In the evenings, if his cousin or grandson Yasin aren’t free, he would take an auto and go to Summair Club. When the knee was better, he would play billiards. These days, he likes spending time with old friends. “I can still walk, slightly slowly but there is no great problem. At times, I walk to the club; just that I need a break in the middle.” Sometimes, the legs take him to the Jamnagar cricket ground and he chats with cricket lovers there. Often, old cricketers call up. “The other day BS Chandrasekhar had called. I used to send cards to cricketers abroad, but not now. Many have died, you see!”
In recent years, he met an old friend — Sobers. “What a player he was. And itna simple aadmi. Rohan (Kanhai) I hear runs a pub. I haven’t seen him in a while; he used to come often to India before but no longer.”
Cricketing stories keep tumbling out. In his penultimate Test, played against England in Chennai, India were set a target of 86 but wickets started to tumble. When they were 51 for 4, he was joined by Tiger Patuadi and a small partnership built. Soon, he decided to go for some quick runs. “They had a spinner (Norman) Gifford. I lifted (he never uses words like hit, it was always ‘lifted’) him for a big six over midwicket. He was angry, walked across and said, “Duree, you hit a cross-batted shot. Play straight!” I told him, “Giffy, never mind if it was a cross-batted shot, we now just need 20 runs, go get the ball!” Though he eventually fell for 38, India went on to seal the game.
Back to the beginning
Another cigarette dies in his hands, the memories are fresh though, and we rewind to his debut days. On the instructions of Lala Amarnath, a selector then, Durani, and a few other youngsters, were travelling with the team to gain exposure. On one evening, Amarnath had a strange request. “‘Don’t stay out late tonight. Come back to the room’. I thought he must be telling me to stop going to parties, and I came back early. He came to my room, and said, ‘be ready, you will be playing tomorrow. Jasu Patel is not feeling well.’ I couldn’t sleep that night. I was tossing and turning till 4 am, and there were nerves when I took the field also. They sent me at No 10.”
He remembers the first run, off the first ball he faced. “It was the great Ray Lindwall and I ran a single. I remember how I got out also, I was playing well but went for a pull shot but didn’t connect well”. Later, as I returned to my hometown, people said, “arre Lindwall ki pehli ball mey run le liya!” Laughter.

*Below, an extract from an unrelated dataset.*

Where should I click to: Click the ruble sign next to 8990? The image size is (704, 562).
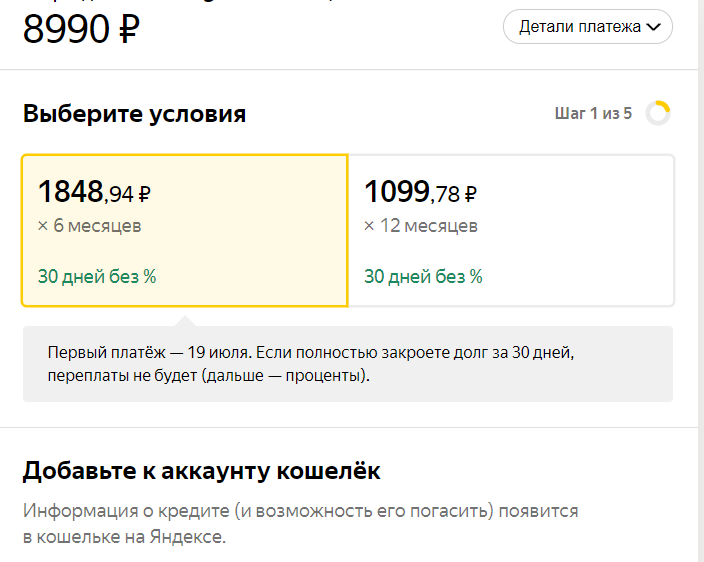click(x=129, y=29)
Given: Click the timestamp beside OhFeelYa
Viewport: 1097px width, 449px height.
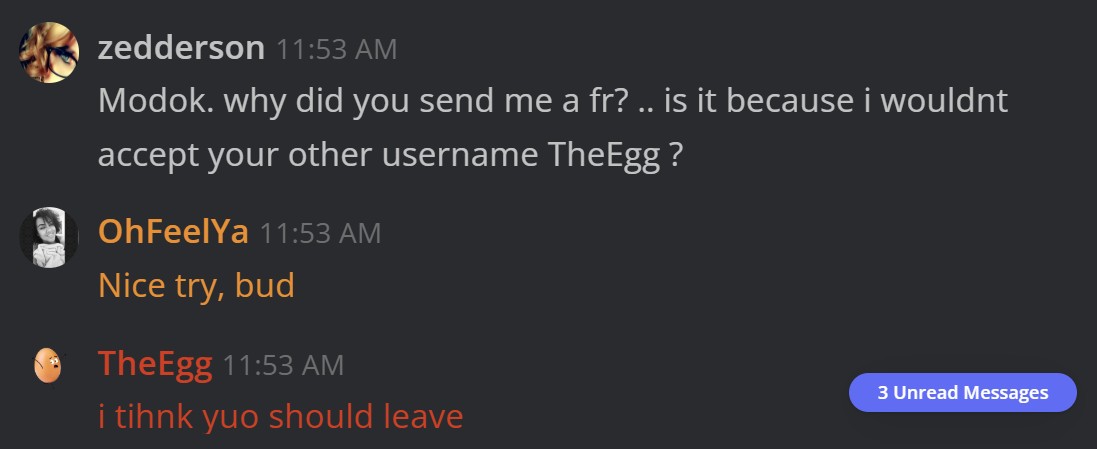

The names reel out —legendary cricketers, club players, administrators and even kings — and there is not a single negative thing he has to say about anyone. It’s easy to understand why the cricketing fraternity loves and respects Salimbhai.
He moves with kings and paupers with remarkable ease. Sometimes in Jamnagar, he would be at the back of the Lambretta scooter of his cousin, at times in a local train in Mumbai, on a pillion of a bike of a local football coach in Ahmedabad, or in an posh car with the maharajah of Jamnagar. A genteel soul from a bygone era, and as that cliché goes, they don’t make them like him anymore.